July 25, 2013

Death Kills Happy Endings; Jesus Resurrects

I can't tell you how much I wish I didn't have a reason to write this...

But sadly, death is one of the cruelest reminders that this world is broken beyond comprehension. And whenever we seem to forget it, it has this ugly way of interrupting our lives with its devastation, refusing to be ignored. 

I do not wish to assert any kind of expertise on this topic. Many friends, family, and others have experienced the up-close-and-personal reality of death in a way that I have not. 

However, death is a reality, for those who have gone through the heartbreaking death of a loved one and for us all. No one is exempt. So I offer this, not to belittle the pain of those going through the deep suffering associated with death, but as a fellow sufferer who is looking for hope in the midst of the saddest thing we face in this life. 

Here are some fresh reflections upon the untimely death of someone who felt very much like a friend:

Last Sunday morning, I woke up to a text from a fellow Glee fan, letting me know that my favorite male actor, Cory Monteith, had died. I was shocked. And speechless. I didn't want to believe it. I couldn't believe it. But the texts kept coming...more friends were forcing me to face the facts: A man's life had ended. And there was absolutely nothing that anyone could do about it. This was final. Unable to be undone.

But something deeper was bothering me. It seemed that this was more than just the death of a celebrity, something greater than the death of a person. This was the death of a love story. This was a happily ever after that would never come to be. And it felt wrong. Completely wrong. 

As you recall, Cory played Finn on Glee. He ever-increasingly pulled at my heartstrings as one half of the leading couple of the show - Finn and Rachel. Their relationship was hands down my favorite thing about Glee. I loved them together. On more than one occaision, I've even been known to search through past episodes just to find the Finchel moments. And as I wrote about in Real Men Love Like Jesus, my favorite thing about Finn was the way his love for Rachel reminded me of Jesus. 

These two loved each other with a red love, and as far I was concerned, the only proper way to end Glee would be with the wedding of Finn and Rachel. But now that will never happen. Can't happen. 


And just to add to the absolute heartbreak of the entire situation, Lea Michele (who plays Rachel) and Cory were also a couple off-screen, were deeply in love, and seemed to be headed for marriage in their eminent future. But now it's not possible.

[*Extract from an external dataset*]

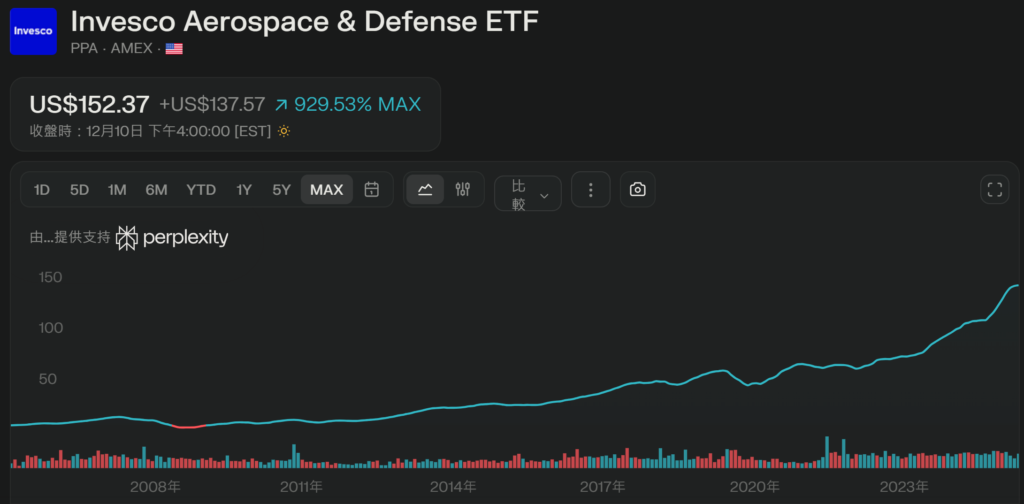
Task: Select the 1D time range
Action: (42, 190)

And what's worse is that these same tragedies happen all the time - not just in Hollywood - but to our friends, to our families, to usDuring this summer alone, I can count at least 5 deaths of the loved ones of people who are close to me - many of them, seemingly premature. 

And as I've grappled with these losses, I've realized a few things. Death doesn't care how old you are, how much money you make, how many people adore you. No matter how long and how much you love another person, there's no stopping the cruel hand of death. Death kills the best love stories. 

Yet, there's something in all of us that knows that death is wrong, that it shouldn't be this way, that death shouldn't rob us of life and the lives of those we love. Especially when it's someone young. It seems unjust. 

Unfortunately, I can't simply paint us as innocent victims. According to the Bible, we all fall short - all have sinned (Romans 3:23). You, me, Cory, everybody... And death is the just punishment for sin (Romans 6:23). So though it's hard to hear, when we experience the consequences of death, we are actually getting what we deserve.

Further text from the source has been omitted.